┌─ Data for the task
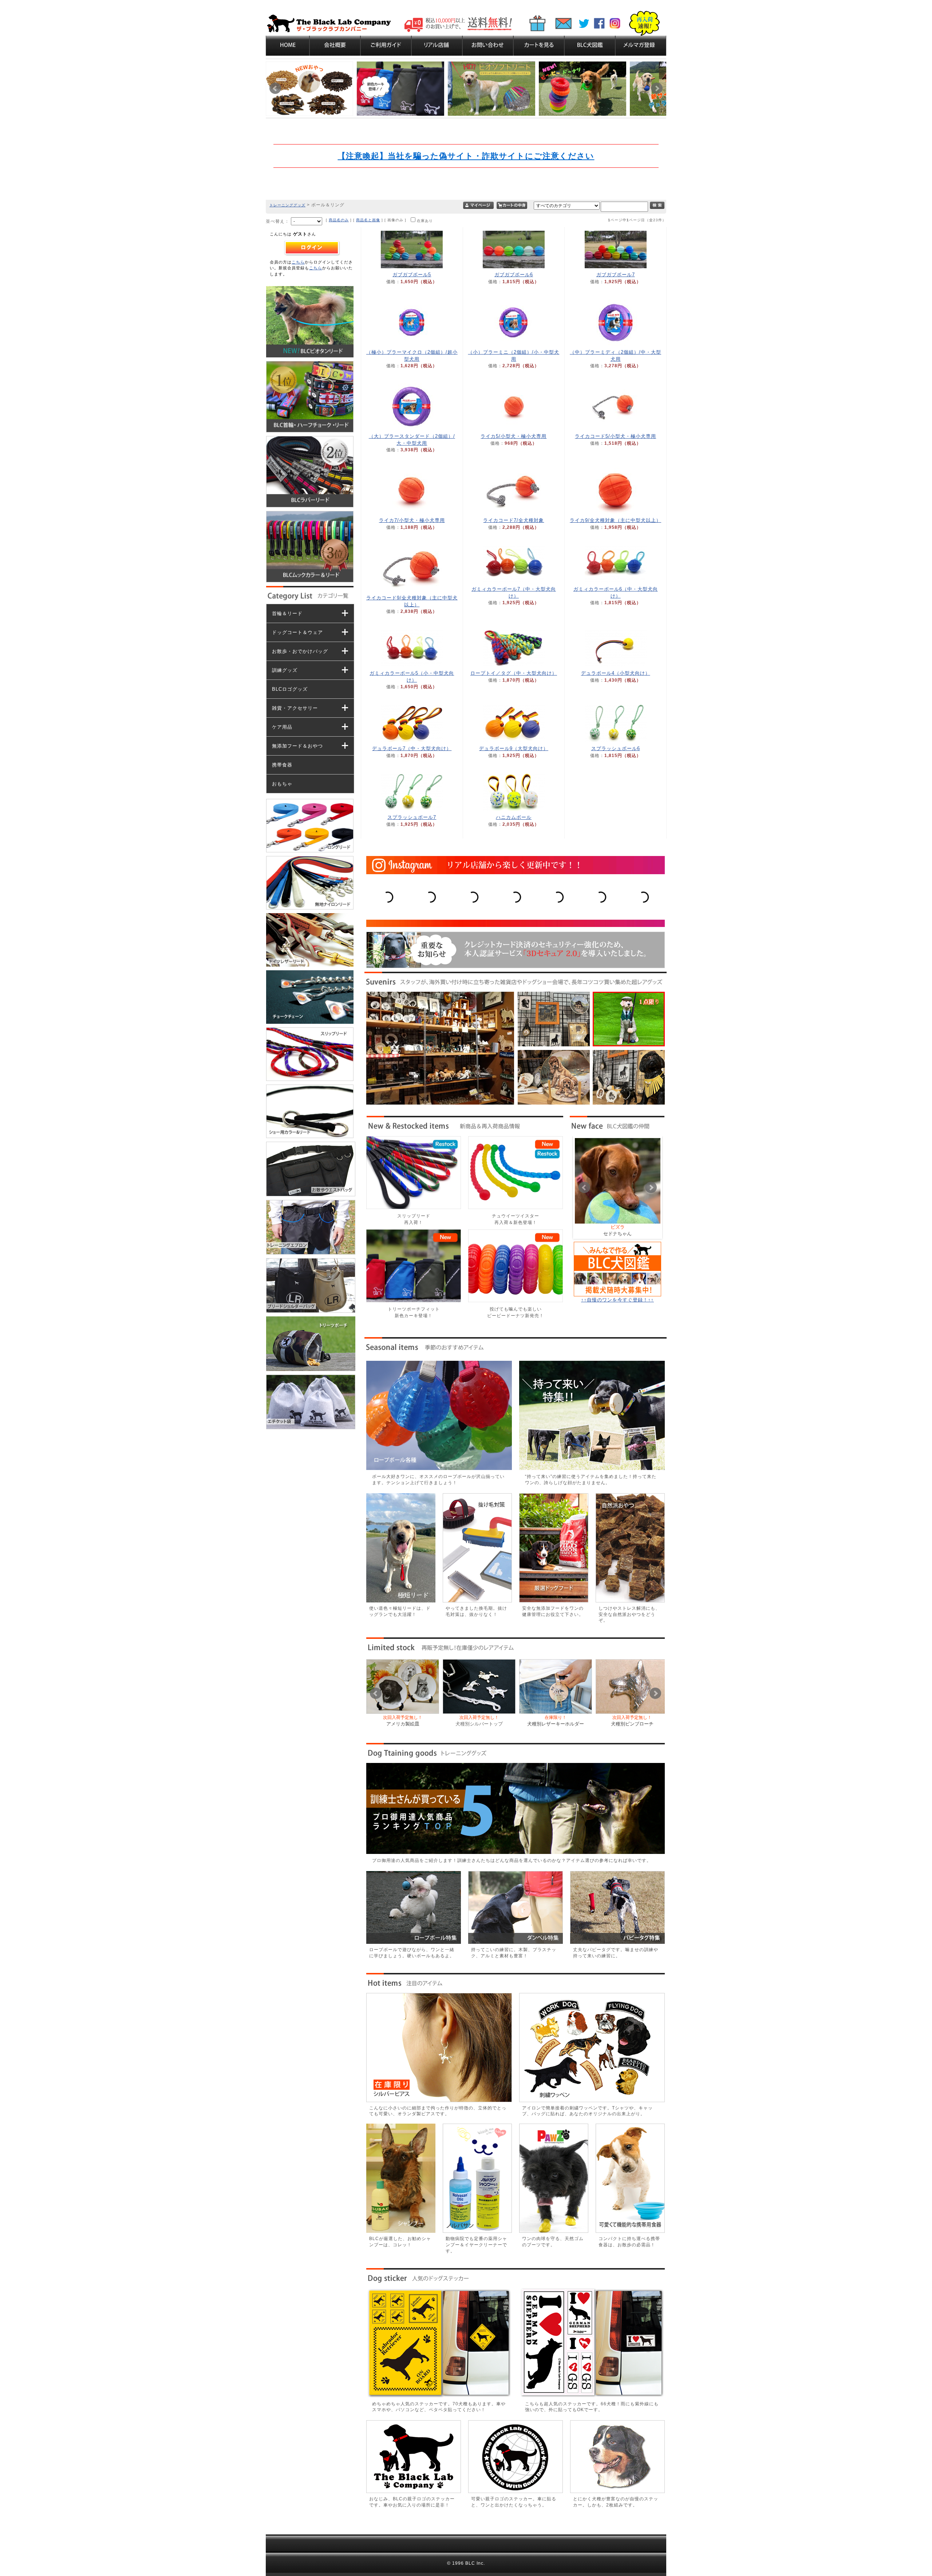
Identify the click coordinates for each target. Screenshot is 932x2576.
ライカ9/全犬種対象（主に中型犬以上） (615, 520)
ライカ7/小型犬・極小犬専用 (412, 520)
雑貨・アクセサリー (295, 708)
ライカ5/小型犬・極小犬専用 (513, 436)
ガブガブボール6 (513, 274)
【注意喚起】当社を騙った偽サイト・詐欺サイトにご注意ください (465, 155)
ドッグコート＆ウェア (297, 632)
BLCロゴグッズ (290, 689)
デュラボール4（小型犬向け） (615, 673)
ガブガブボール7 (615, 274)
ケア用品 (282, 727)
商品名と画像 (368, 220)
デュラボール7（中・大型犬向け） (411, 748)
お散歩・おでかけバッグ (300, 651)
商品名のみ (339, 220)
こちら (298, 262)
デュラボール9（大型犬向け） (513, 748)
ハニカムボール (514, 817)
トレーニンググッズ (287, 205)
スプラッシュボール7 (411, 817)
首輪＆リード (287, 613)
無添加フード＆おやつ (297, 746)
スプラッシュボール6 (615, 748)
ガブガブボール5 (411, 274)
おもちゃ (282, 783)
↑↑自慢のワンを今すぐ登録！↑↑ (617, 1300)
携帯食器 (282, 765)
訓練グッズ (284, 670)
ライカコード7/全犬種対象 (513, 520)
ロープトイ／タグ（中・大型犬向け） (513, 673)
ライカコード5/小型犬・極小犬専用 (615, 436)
└─
┌─ Data for the task
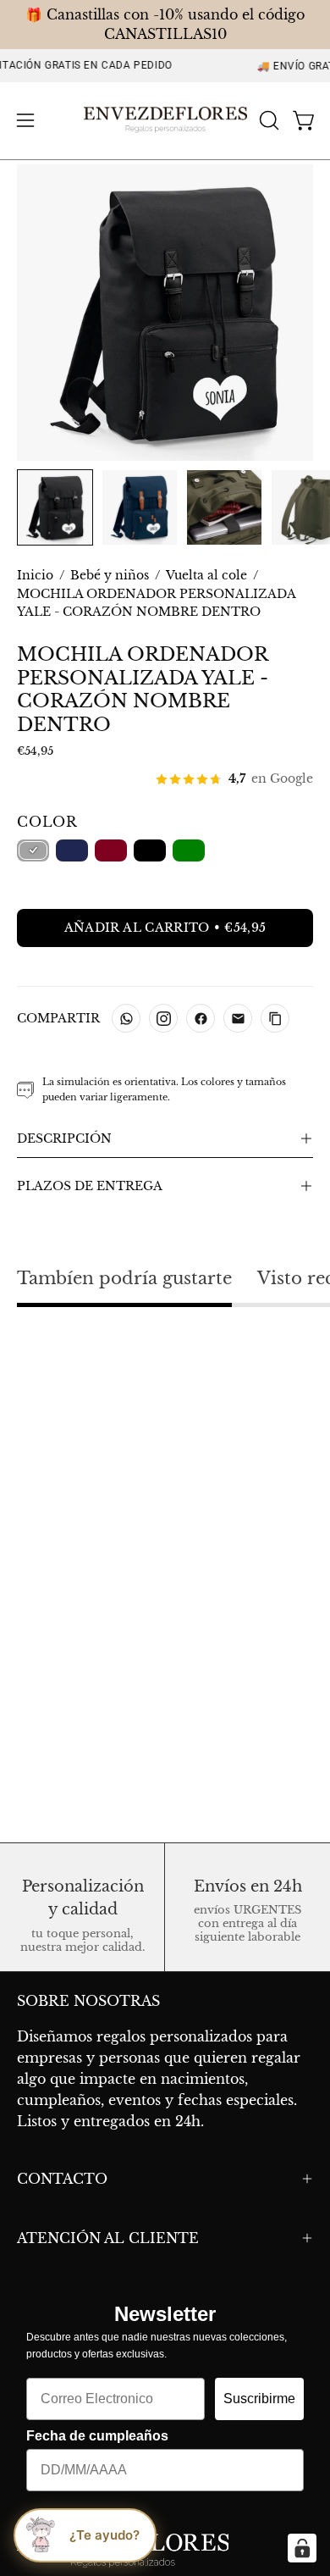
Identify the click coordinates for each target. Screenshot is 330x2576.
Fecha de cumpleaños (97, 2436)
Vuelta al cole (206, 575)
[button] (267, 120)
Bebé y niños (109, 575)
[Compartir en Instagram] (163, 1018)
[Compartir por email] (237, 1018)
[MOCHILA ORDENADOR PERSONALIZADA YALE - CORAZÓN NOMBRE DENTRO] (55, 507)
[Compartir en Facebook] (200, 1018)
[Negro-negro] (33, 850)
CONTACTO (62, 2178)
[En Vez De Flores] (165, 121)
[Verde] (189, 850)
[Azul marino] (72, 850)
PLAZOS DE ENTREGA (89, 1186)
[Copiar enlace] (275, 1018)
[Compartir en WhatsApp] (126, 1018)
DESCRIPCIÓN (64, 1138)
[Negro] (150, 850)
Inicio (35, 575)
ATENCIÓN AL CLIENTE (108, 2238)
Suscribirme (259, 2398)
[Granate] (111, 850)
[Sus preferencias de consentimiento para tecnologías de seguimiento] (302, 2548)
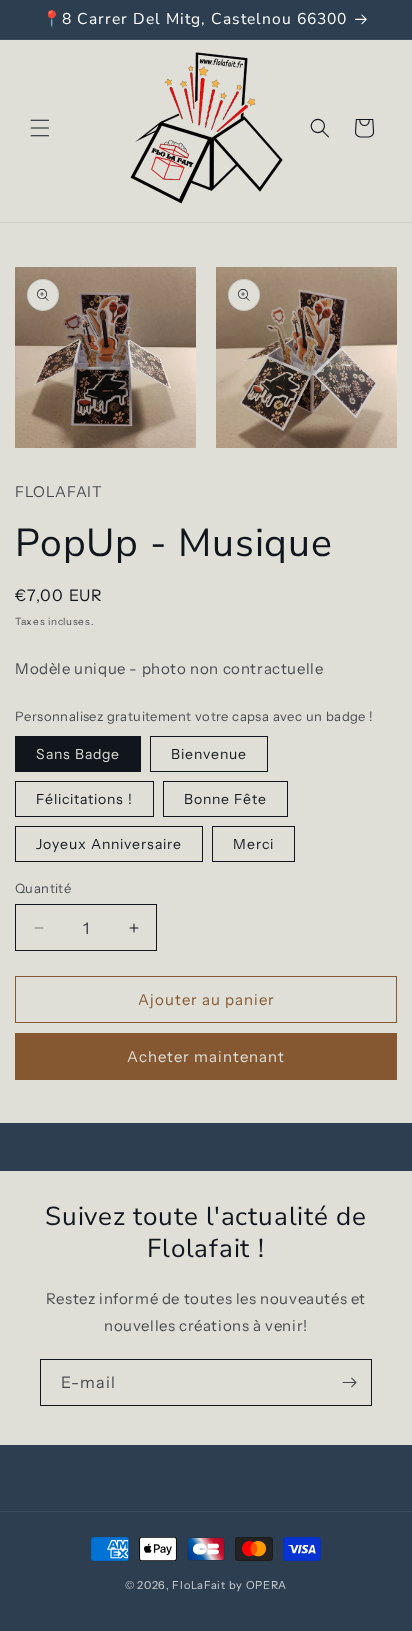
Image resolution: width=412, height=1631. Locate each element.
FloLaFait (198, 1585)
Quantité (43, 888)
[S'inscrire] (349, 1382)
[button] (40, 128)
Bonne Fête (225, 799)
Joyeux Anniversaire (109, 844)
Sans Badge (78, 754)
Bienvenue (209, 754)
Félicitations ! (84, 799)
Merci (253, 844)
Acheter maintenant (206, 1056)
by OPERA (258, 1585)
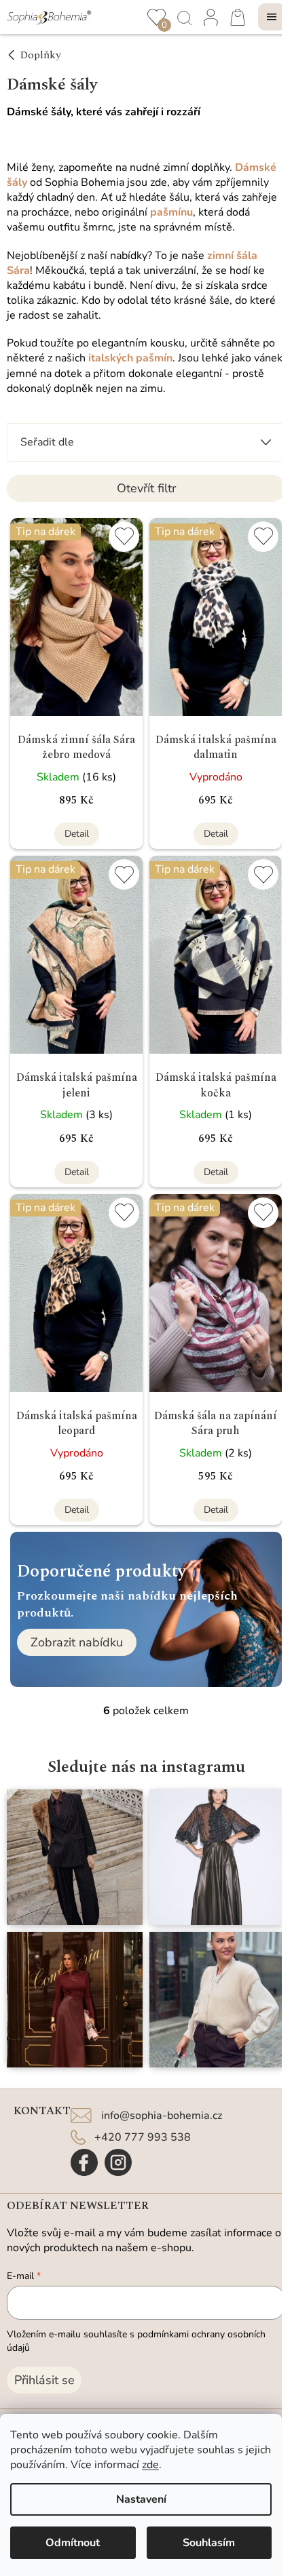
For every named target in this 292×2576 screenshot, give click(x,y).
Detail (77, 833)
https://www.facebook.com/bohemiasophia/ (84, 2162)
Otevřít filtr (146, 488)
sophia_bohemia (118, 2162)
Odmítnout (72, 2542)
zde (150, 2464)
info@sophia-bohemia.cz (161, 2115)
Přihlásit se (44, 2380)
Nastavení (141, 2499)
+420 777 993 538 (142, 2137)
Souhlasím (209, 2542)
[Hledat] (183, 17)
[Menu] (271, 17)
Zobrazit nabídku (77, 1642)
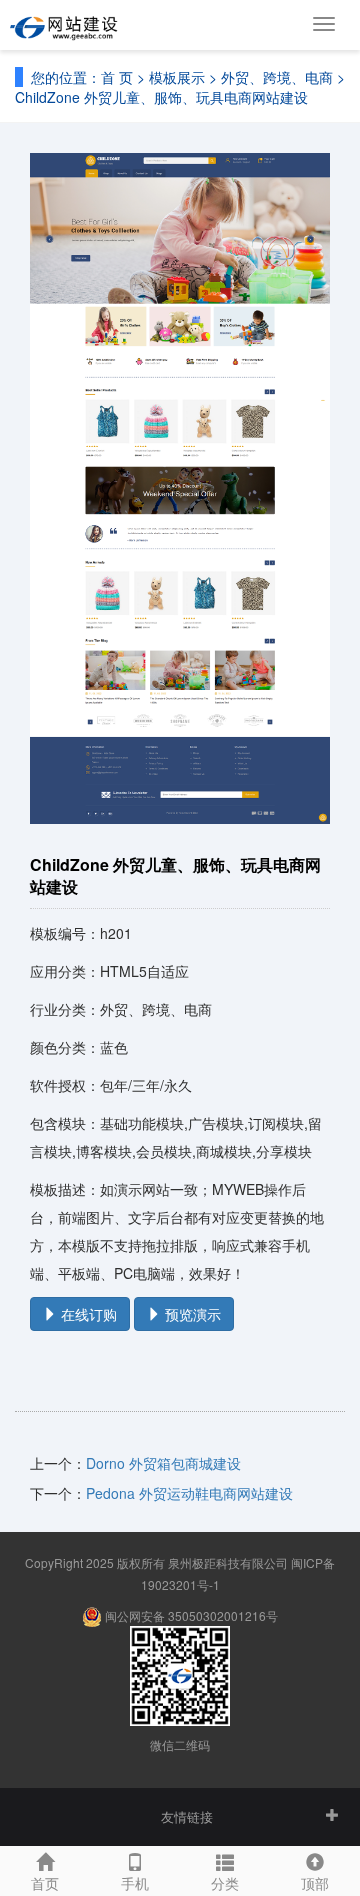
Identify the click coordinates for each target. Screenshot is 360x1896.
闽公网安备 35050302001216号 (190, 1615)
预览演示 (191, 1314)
└─
— What needs to be done —
Above are the records; copy from them only the lines starting at the one containing "Přihlásit se (44, 2380)" and ending at the one containing "预览演示 (191, 1314)", exactly and without pictures.

— Result of this exercise —
Přihlásit se (44, 2380)
Nastavení (141, 2499)
+420 777 993 538 (142, 2137)
Souhlasím (209, 2542)
[Hledat] (183, 17)
[Menu] (271, 17)
Zobrazit nabídku (77, 1642)
Identify the click coordinates for each target. Screenshot is 360x1896.
闽公网安备 35050302001216号 (190, 1615)
预览演示 (191, 1314)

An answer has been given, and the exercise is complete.